- [I DATI]
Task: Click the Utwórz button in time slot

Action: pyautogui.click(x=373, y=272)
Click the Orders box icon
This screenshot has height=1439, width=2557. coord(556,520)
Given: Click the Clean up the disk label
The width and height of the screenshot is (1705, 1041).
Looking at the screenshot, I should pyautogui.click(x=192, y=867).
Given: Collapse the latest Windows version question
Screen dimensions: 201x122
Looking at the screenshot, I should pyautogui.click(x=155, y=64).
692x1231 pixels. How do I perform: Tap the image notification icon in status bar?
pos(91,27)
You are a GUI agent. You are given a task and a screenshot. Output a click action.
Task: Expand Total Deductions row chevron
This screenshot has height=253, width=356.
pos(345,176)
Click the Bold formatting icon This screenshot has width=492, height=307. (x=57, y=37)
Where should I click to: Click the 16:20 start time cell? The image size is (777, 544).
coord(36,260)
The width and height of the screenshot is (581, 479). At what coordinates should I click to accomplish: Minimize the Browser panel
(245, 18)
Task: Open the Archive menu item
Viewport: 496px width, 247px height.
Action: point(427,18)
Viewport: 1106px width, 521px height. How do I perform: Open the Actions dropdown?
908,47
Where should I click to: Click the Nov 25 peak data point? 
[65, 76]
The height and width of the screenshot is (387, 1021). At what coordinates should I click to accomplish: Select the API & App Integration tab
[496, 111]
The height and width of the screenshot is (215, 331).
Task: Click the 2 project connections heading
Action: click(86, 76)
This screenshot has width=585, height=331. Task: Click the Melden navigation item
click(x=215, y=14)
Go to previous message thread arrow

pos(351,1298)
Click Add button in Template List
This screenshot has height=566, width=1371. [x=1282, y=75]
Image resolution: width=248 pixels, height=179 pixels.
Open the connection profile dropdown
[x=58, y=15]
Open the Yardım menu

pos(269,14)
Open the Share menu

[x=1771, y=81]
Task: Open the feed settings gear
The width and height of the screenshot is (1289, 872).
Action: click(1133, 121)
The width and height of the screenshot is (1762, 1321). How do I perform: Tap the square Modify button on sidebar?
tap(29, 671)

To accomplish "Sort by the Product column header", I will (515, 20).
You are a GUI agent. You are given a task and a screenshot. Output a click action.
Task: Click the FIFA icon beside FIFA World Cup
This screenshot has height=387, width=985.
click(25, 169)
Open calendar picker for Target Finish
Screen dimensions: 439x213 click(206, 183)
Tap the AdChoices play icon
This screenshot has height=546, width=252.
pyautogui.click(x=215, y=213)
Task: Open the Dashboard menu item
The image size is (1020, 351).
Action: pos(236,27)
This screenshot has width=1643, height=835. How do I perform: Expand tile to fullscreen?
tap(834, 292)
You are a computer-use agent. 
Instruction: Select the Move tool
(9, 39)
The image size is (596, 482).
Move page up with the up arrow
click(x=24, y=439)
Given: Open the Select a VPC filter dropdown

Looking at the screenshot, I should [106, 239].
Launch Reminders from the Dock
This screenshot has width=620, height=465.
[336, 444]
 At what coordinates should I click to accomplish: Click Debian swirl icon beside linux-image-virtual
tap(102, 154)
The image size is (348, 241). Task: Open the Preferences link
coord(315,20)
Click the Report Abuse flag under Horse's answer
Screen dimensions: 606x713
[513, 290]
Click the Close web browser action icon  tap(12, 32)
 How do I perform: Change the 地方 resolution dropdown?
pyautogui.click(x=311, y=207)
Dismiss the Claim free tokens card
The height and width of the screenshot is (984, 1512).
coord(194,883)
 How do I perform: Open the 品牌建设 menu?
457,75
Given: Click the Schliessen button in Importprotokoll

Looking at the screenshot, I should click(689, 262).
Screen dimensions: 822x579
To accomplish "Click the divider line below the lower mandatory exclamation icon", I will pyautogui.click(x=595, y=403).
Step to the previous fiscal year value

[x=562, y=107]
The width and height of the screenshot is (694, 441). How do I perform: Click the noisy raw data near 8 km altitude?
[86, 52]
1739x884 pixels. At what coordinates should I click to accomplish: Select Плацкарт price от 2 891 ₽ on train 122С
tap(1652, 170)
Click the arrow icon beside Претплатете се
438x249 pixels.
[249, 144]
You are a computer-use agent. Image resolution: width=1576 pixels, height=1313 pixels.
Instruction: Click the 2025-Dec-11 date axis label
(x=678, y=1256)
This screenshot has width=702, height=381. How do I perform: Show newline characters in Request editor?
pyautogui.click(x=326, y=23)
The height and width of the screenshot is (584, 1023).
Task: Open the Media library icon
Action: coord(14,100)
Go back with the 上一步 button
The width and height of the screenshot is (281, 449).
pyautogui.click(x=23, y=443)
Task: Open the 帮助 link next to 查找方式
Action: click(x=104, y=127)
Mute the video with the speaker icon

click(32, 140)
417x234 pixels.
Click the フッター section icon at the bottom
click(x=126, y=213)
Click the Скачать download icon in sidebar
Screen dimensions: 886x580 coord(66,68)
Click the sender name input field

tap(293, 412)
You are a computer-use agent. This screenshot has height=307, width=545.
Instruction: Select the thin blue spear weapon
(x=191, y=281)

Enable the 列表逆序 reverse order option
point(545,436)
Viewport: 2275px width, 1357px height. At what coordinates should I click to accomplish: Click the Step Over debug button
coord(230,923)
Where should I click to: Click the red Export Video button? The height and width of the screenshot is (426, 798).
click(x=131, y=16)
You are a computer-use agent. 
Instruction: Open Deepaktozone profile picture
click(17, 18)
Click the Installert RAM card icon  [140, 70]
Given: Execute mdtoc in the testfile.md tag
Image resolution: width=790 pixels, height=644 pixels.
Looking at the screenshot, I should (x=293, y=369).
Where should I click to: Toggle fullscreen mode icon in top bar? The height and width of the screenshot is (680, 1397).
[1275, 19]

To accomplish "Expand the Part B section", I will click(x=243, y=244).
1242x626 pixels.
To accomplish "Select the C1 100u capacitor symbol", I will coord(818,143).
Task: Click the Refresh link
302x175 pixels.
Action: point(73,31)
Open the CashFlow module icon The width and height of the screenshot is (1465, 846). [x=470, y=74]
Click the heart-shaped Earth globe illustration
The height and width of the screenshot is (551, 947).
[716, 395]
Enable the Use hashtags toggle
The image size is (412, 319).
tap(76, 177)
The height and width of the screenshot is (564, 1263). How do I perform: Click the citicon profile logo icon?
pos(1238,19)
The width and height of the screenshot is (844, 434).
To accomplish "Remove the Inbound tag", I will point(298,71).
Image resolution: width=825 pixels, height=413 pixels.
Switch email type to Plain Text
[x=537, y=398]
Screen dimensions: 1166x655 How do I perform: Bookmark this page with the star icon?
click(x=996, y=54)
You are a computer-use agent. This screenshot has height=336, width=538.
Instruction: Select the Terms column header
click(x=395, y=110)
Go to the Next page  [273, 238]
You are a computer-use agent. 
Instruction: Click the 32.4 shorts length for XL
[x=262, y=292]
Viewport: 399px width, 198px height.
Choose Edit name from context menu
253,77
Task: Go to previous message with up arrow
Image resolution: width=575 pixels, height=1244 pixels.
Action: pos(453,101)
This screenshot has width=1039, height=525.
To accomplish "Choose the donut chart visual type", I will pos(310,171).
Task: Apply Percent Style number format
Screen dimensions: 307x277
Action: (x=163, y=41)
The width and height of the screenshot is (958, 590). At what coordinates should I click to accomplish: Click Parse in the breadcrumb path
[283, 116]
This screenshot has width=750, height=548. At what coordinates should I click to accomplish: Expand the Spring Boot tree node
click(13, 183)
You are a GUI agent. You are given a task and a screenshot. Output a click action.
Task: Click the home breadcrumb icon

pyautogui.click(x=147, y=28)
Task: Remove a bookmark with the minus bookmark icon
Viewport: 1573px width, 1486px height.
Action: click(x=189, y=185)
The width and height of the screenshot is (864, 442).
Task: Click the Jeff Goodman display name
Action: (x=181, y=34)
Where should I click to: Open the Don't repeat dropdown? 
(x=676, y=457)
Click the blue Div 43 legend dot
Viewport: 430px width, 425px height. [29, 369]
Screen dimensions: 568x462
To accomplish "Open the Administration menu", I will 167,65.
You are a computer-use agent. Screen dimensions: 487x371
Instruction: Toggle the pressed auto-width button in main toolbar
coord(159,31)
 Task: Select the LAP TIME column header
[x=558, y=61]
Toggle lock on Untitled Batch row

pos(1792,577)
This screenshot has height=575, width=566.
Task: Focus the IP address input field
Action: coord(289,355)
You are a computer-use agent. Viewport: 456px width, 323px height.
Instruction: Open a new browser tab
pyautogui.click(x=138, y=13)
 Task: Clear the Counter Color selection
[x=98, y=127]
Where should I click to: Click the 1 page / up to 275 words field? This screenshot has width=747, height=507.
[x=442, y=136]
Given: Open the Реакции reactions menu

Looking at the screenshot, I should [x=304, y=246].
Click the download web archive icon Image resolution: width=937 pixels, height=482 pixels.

- [DETTAGLI ESERCIZIO] Riscrivi le righe dalla riga con "The width and height of the screenshot is (694, 441)." alla riga con "Click the Installert", sostituendo "Instruction" con "Command" e lasciando invariato tutto il resto.

- [RISULTATO]
The width and height of the screenshot is (694, 441). How do I perform: Click the noisy raw data near 8 km altitude?
[86, 52]
1739x884 pixels. At what coordinates should I click to accomplish: Select Плацкарт price от 2 891 ₽ on train 122С
tap(1652, 170)
Click the arrow icon beside Претплатете се
438x249 pixels.
[249, 144]
You are a computer-use agent. Image resolution: width=1576 pixels, height=1313 pixels.
Command: Click the 2025-Dec-11 date axis label
(x=678, y=1256)
This screenshot has width=702, height=381. How do I perform: Show newline characters in Request editor?
pyautogui.click(x=326, y=23)
The height and width of the screenshot is (584, 1023).
Task: Open the Media library icon
Action: coord(14,100)
Go back with the 上一步 button
The width and height of the screenshot is (281, 449).
pyautogui.click(x=23, y=443)
Task: Open the 帮助 link next to 查找方式
Action: click(x=104, y=127)
Mute the video with the speaker icon

click(32, 140)
417x234 pixels.
Click the フッター section icon at the bottom
click(x=126, y=213)
Click the Скачать download icon in sidebar
Screen dimensions: 886x580 coord(66,68)
Click the sender name input field

tap(293, 412)
You are a computer-use agent. This screenshot has height=307, width=545.
Command: Select the thin blue spear weapon
(x=191, y=281)

Enable the 列表逆序 reverse order option
point(545,436)
Viewport: 2275px width, 1357px height. At what coordinates should I click to accomplish: Click the Step Over debug button
coord(230,923)
Where should I click to: Click the red Export Video button? The height and width of the screenshot is (426, 798).
click(x=131, y=16)
You are a computer-use agent. 
Command: Open Deepaktozone profile picture
click(17, 18)
Click the Installert RAM card icon  [140, 70]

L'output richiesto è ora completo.